If a line of the records contains the word "resolution", list it.

------ Given records

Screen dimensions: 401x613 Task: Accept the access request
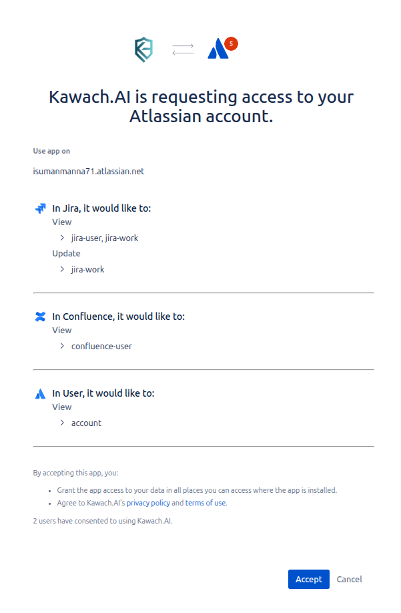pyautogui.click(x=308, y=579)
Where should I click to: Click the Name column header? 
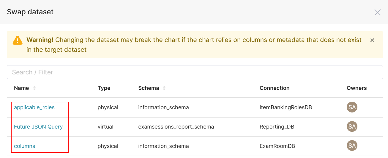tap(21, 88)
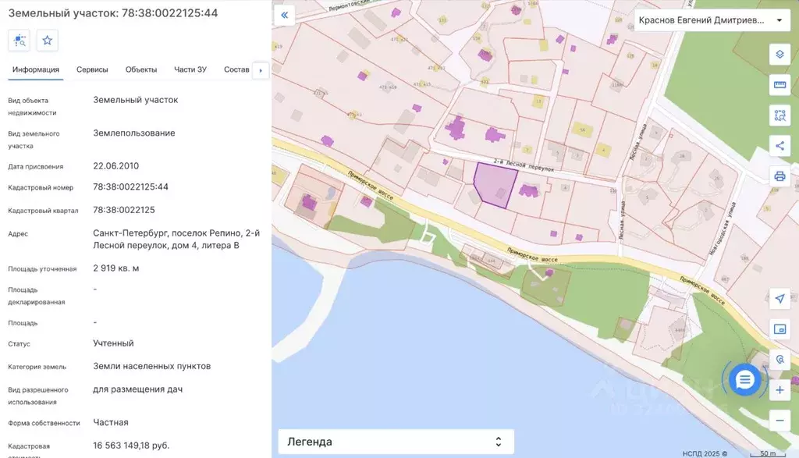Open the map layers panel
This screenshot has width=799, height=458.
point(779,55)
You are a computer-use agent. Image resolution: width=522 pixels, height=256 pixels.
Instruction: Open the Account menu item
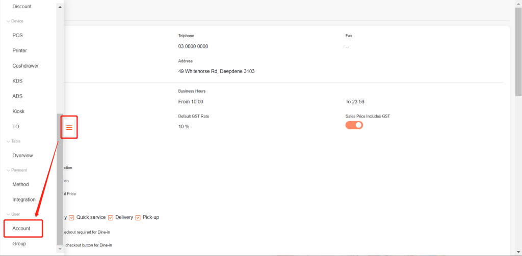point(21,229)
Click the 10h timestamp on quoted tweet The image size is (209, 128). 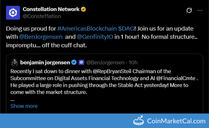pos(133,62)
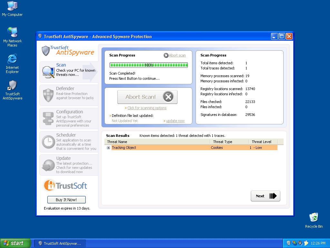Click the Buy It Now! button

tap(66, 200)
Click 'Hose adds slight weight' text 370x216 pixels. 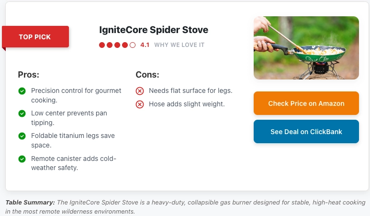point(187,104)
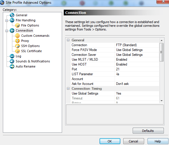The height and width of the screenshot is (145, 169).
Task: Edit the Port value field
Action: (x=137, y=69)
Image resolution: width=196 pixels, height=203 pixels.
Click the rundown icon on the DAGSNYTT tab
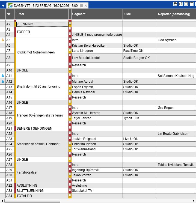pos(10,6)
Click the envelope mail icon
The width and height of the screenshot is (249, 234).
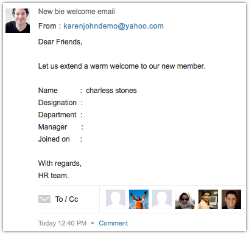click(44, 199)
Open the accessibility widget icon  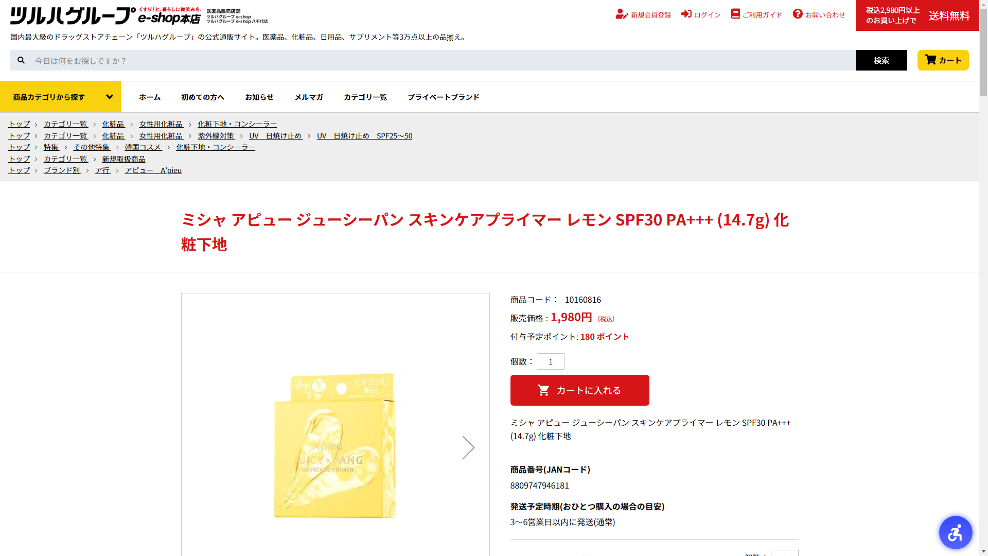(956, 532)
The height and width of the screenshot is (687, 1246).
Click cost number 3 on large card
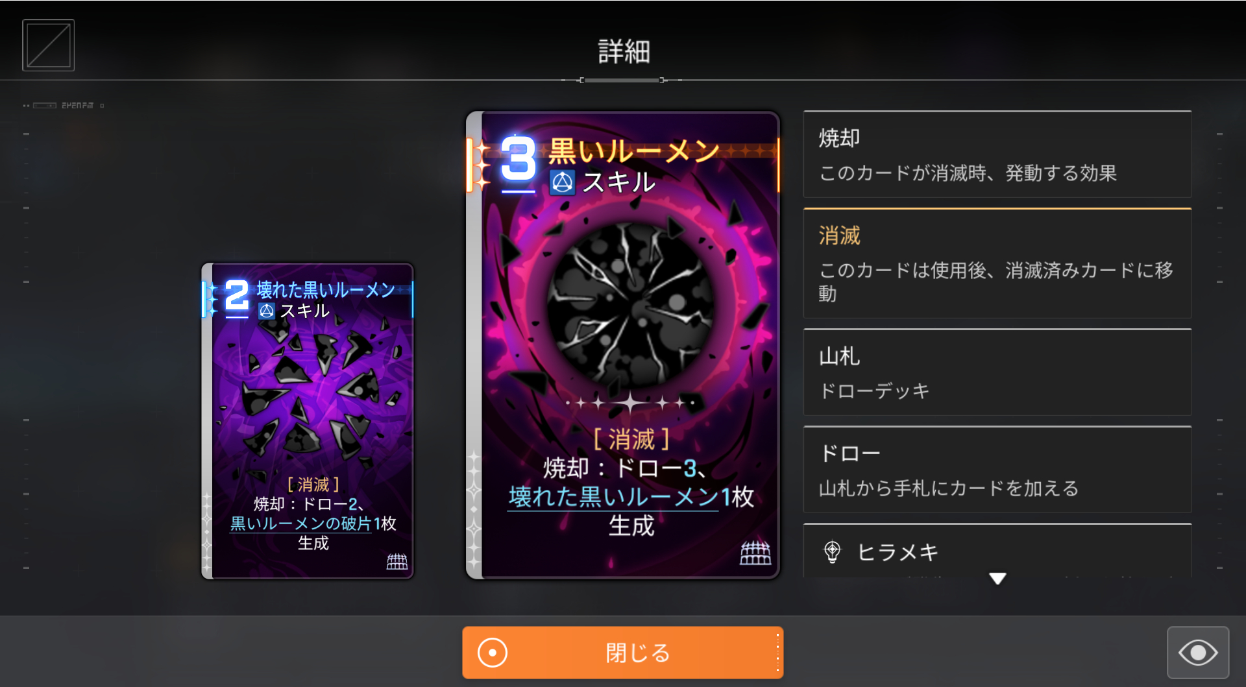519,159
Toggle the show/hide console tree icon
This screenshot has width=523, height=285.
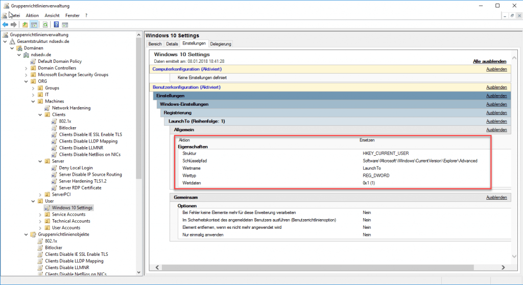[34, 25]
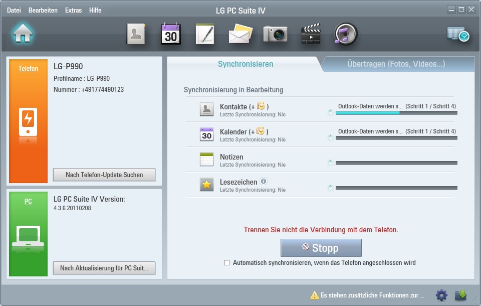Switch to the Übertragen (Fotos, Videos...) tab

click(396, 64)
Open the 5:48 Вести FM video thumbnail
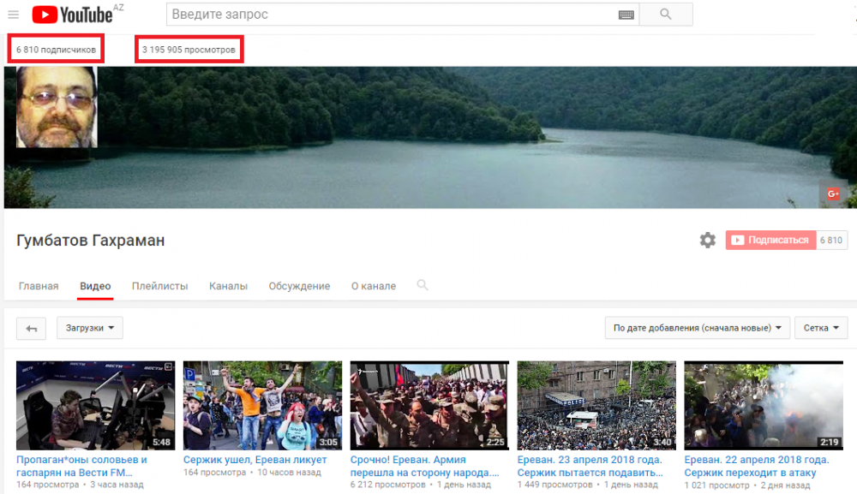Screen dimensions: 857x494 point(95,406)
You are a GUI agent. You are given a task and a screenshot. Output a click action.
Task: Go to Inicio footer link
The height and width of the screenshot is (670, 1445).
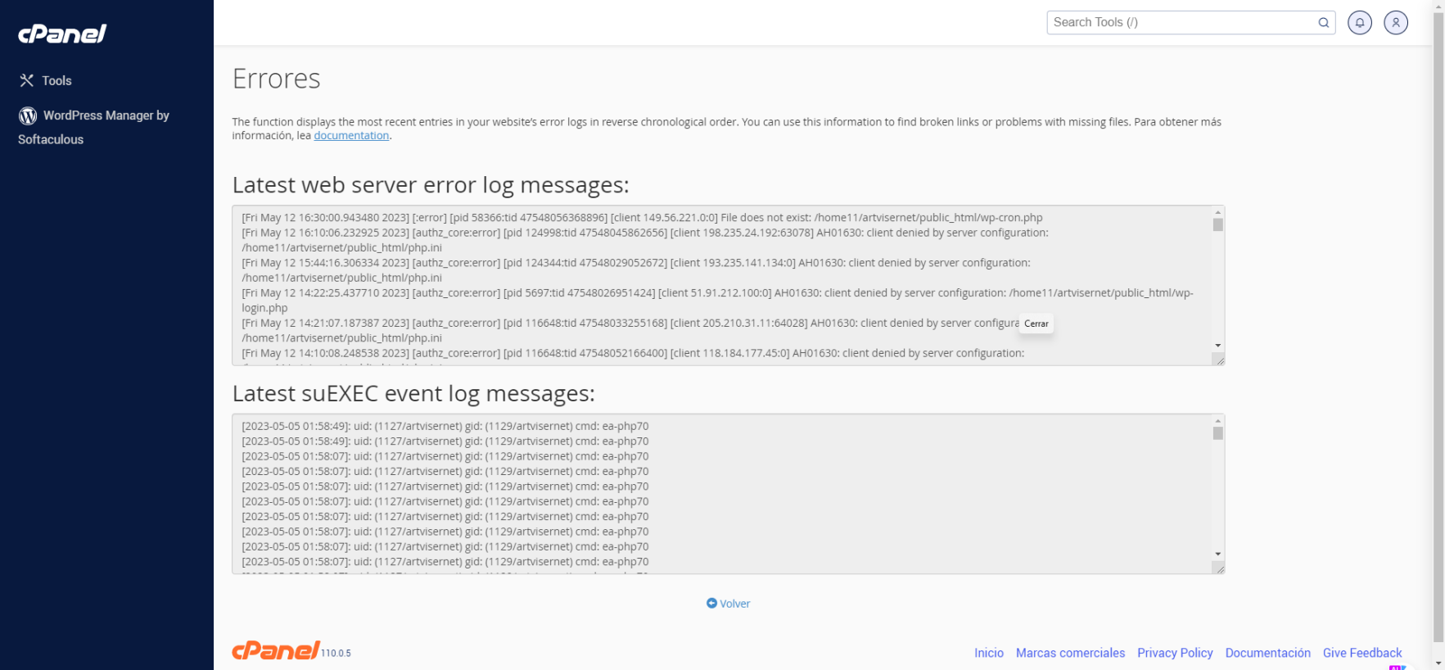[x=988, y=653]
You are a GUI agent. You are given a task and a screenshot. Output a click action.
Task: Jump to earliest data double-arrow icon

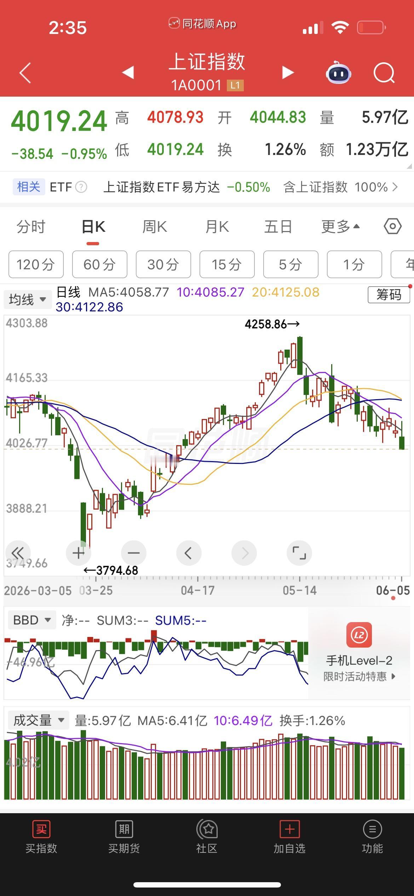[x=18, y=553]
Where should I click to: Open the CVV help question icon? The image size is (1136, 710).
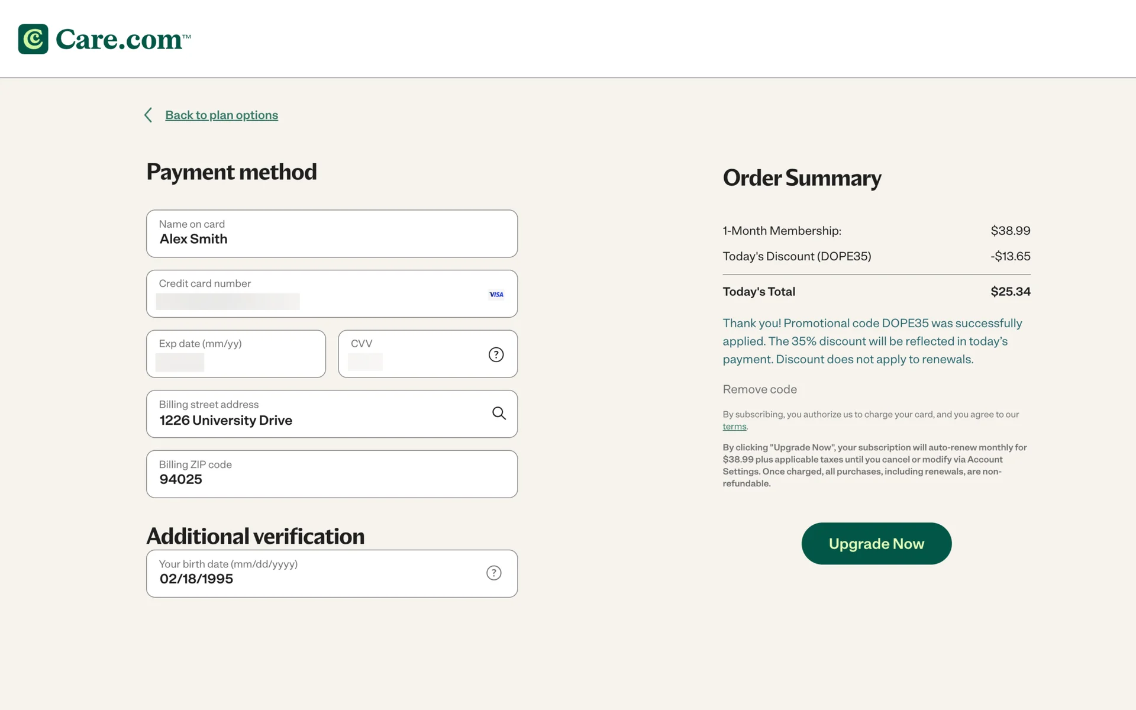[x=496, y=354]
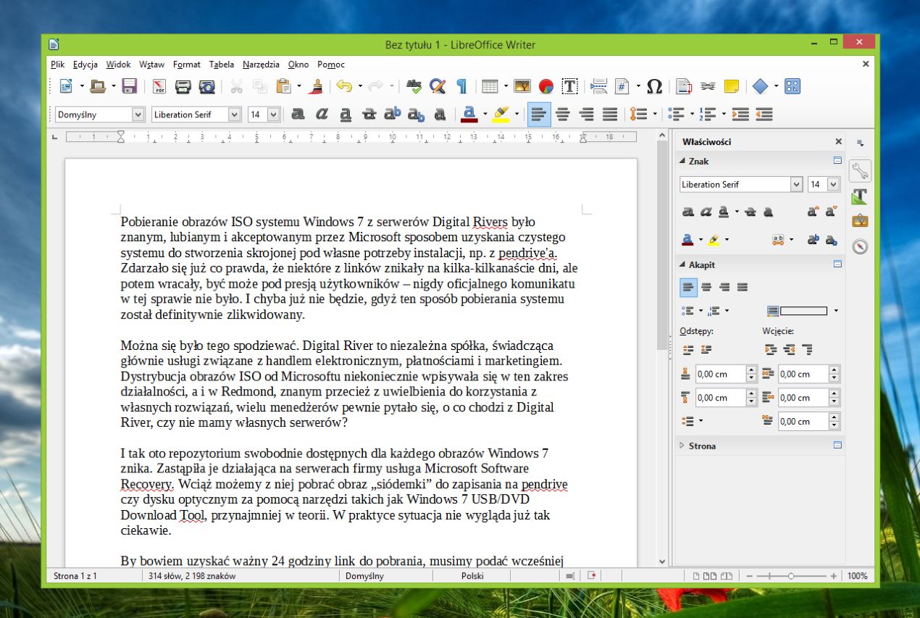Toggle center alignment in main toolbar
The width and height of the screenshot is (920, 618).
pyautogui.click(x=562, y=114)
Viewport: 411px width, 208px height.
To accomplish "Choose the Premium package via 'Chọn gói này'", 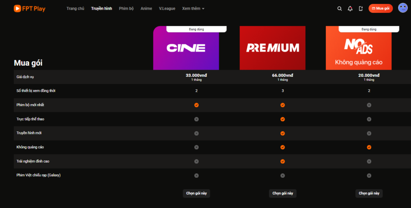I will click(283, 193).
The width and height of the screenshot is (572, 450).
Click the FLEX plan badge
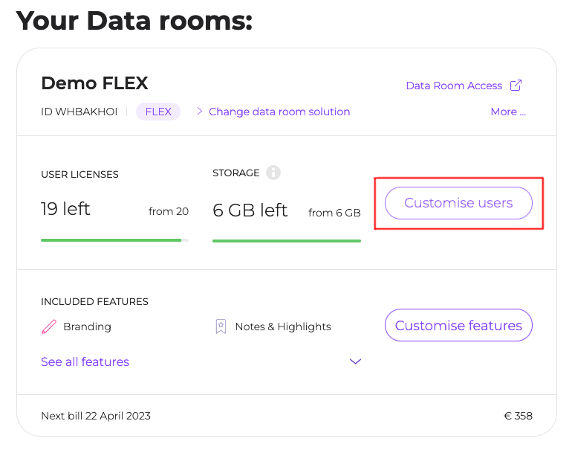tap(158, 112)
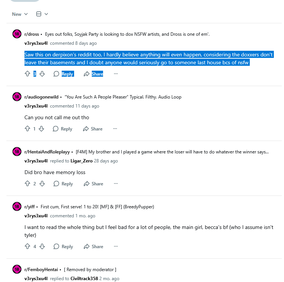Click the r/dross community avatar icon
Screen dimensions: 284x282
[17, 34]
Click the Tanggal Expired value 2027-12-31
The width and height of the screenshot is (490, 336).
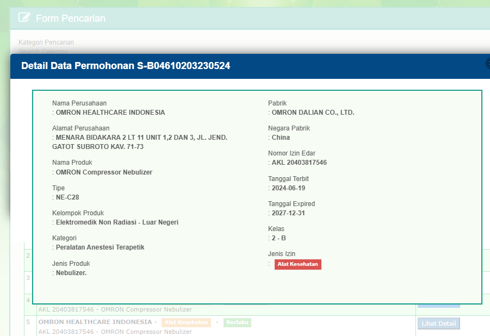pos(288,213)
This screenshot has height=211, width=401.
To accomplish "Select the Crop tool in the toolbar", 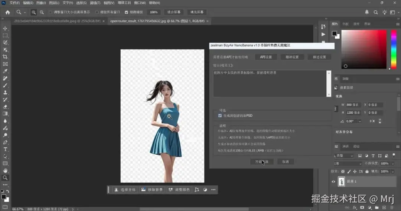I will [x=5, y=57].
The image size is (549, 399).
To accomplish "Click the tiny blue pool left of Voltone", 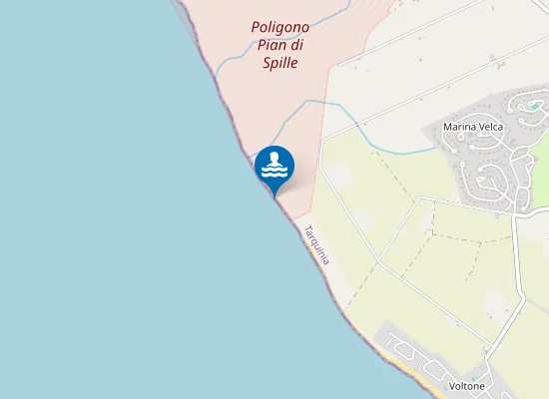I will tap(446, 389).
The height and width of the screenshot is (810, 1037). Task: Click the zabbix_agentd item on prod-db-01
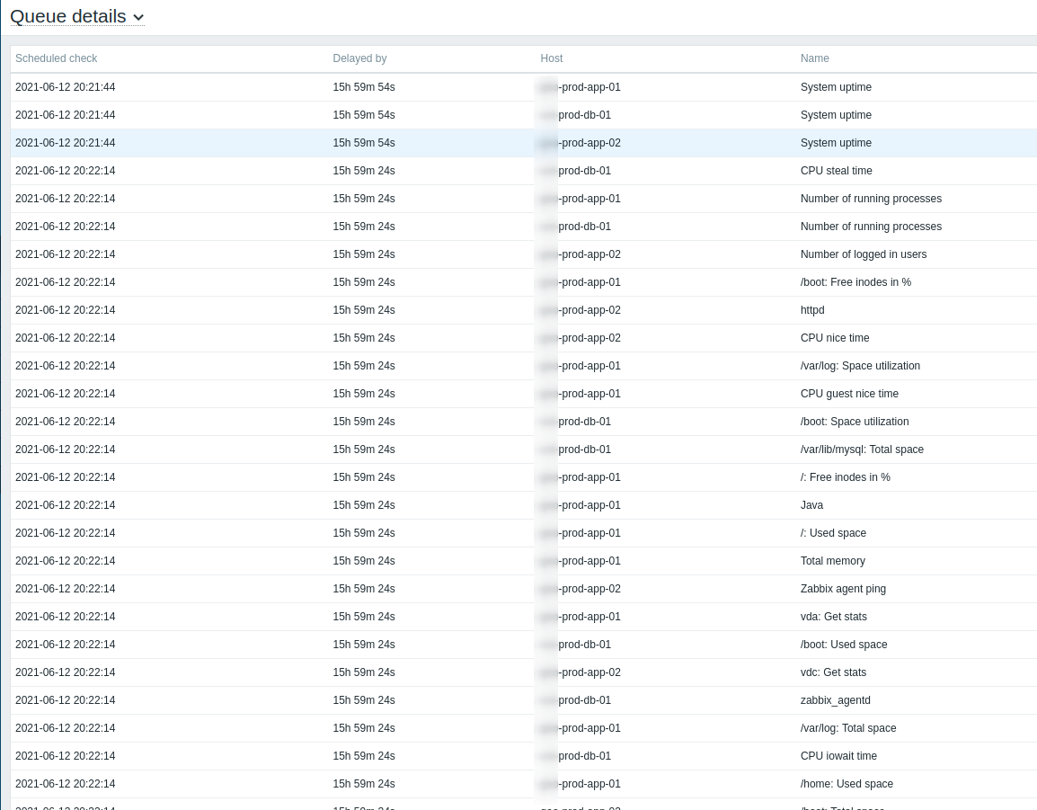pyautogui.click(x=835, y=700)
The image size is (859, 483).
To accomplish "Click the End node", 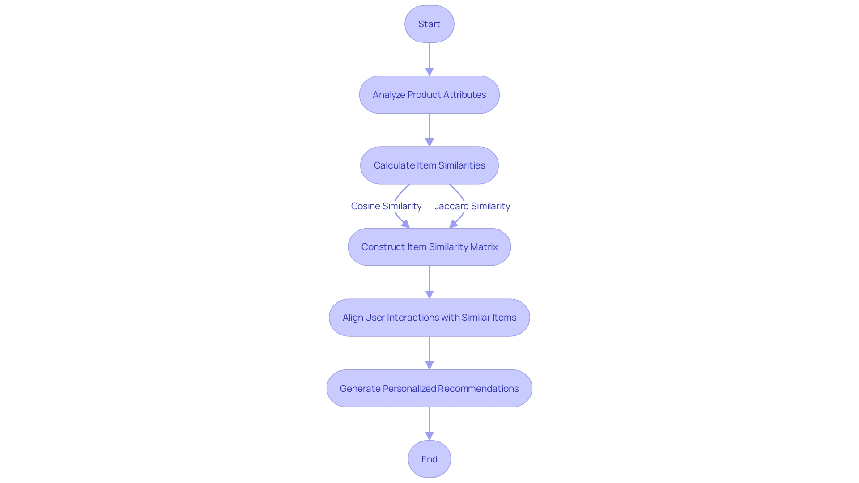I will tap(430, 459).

------------

• [Task response]:
You are a computer-use agent. Image resolution: width=522 pixels, height=256 pixels.
Image resolution: width=196 pixels, height=203 pixels.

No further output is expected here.